Shortfalls in the Afghan junior officer corps were starkly visible at times. On the third day of fighting, when Company K was short of water and food, the company command group walked to the eastern limit of its operations area to supervise two Marine platoons as they seized a bridge, and to arrange fire support. The group was ambushed twice en route, coming under small-arms fire from Taliban fighters hiding on the far side of a canal.
After the bridge was seized, Captain Biggers prepared his group for the walk back. Helicopters had dropped food and water near the bridge. He ordered his Marines and the Afghans to fill their packs with it and carry it to another platoon to the west that was nearly out of supplies.
The Marines loaded up. They would walk across the danger area again, this time laden with all the water and food they could carry. Captain Biggers asked the Afghan platoon commander, Capt. Amanullah, to have his men pack their share. He refused, though his own soldiers to the west were out of food, too.
Captain Biggers told the interpreter to put his position in more clear terms. “Tell him that if he doesn’t carry water and chow, he and his soldiers can’t have any of ours,” he said, his voice rising.
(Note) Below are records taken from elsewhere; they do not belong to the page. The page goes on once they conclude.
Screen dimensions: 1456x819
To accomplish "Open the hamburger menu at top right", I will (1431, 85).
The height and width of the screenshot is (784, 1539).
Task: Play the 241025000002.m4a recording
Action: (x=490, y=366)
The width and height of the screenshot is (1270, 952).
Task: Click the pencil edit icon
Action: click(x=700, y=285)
Captain Amanullah at last directed one or two of his soldiers to carry a sleeve of bottled water or a carton of rations — a small concession. The next day, the Afghan soldiers to the west complained that they had no more food and were hungry.
It was not the first time that Captain Amanullah’s sense of entitlement, and indifference toward his troops’ well-being, had manifested itself. The day before the helicopter assault, at Camp Leatherneck, the largest Marine base in Helmand Province, a Marine offered a can of Red Bull energy drink to an Afghan soldier in exchange for one of the patches on the soldier’s uniform.
Captain Amanullah, reclining on his cot, saw the deal struck. After the Afghan soldier had taken possession of his Red Bull, the captain ordered him to hand him the can. The captain opened it and took a long drink, then gave what was left to his lieutenant and sergeants, who each had a sip. The last sergeant handed the empty can back to the soldier, and ordered him to throw it away.
The Marines took the latitude to oust the ANP forces upon initial entry to the town of Aynak in the Helmand Province, and install a better ANP unit they had brought with them. In the case of the worthless ANA officer in Marjah, no amount of training or retraining will help. This ANA unit is completely dysfunctional from the top down, and the only solution to its problem is to sack the officer and install a new one – and to do so immediately. Until they see consequences, they won’t change.
Whether they understand formations or not, if this unit is indicative of the state of the ANA we will be in Afghanistan for a very long time – decades, not years. They suffer from the same problems we have noted in Concerning the Importance of NCOs (citing From Why Arabs Lose Wars, Norvell B. De Atkine), with entitlement mentalities and very flat organizations that don’t recognize the value of NCOs. The strength of the U.S. military is, quite literally, the NCOs and enlisted men.
C.J. should keep up the good reporting and watch his six.